Ohio seemed to go on forever, and I thought Pennsylvania was the most beautiful place I’d ever seen. “Nuel, look!” A black horse-drawn buggy rolled down the side of the road. A little blonde girl wearing a calico bonnet stared as we passed. I waved at her, but she didn’t wave back.

“Aren’t there Amish up by where your folks live?”

“Yeah, there’s a community up the Yaak, but you rarely see them.” The road curved and dipped, and the little girl with the blonde hair disappeared from sight.

I read Olive Kitteridge aloud as Nuel drove. The time seemed to go by faster that way. I was just three pages from the end when Nuel turned to me and said, “There it is.” I followed the direction of Nuel’s pointed finger and gasped when I saw Niagara Falls for the first time. “Now we can start a life together, Lara. You scared?”

“No,” I said without hesitation. “I feel safe with you.” I unclasped my seatbelt.

Nuel looked at me. “What’re you doing?” he asked.

“I want to hug you. I want to … look out!”

A semi truck had pulled out in front of us. Goddamn truck drivers think they own the road.

“Give another one milligram of Epi IV.”

“Got hold of the family. Seems she’s a runaway — eloped with her boyfriend. Parents reported her missing three or four days ago. Boyfriend was pronounced dead at the scene.”

“One milligram IV Epi given.”

“She’s in asystole!”

“andsixandsevenandeightandnineand — ”

“Atropine one milligram IV push. What time did we start CPR?”

“Oh … it’s been about 20 minutes now.”

“One milligram IV Atropine given.”

“I don’t see the sense in continuing this much longer, do you?”

“Lara?”

I turned to see Nuel standing behind me. I slipped my hand into his and smiled.

“You scared?” he asked.

“No,” I answered without hesitation. “I feel safe with you.”

Together we watched the code team work on my body, their efforts seeming more futile with each passing minute.

“I’m calling it. Time of death, 7:23. What a damn shame.”

The doctor slipped the rubber gloves from his hands and tossed them into the trash. One by one the medical team touched me on the arm. Each one said something like, “Sorry, kiddo,” or “Rest in peace, little girl,” before leaving the room until Nuel and I stood alone at the end of the bed. It was so quiet — the silence rang in my ears.
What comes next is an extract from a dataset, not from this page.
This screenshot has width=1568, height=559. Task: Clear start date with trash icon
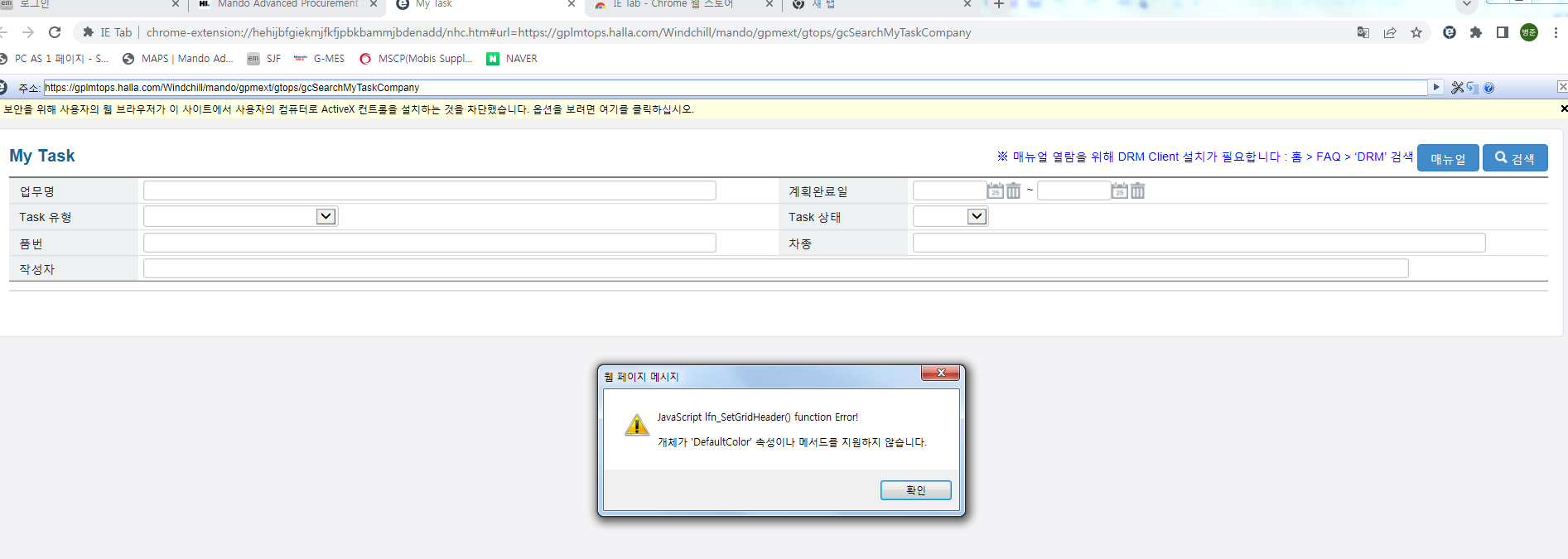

“We should go, Lara,” Nuel whispered. “We’re runnin’ late as is. You don’t wanna be here when your folks get here, do you?”

My eyes welled with tears. “Maybe. I — ” I thought of the letter I’d left them — of the last thing I would ever say to them: I love you both very much! I wiped my tears away and looked at Nuel. “Okay, I’m ready now,” I said as we walked into the light, the pungent odors of rubbing alcohol and blood and sweat and sorrow fading one by one behind us.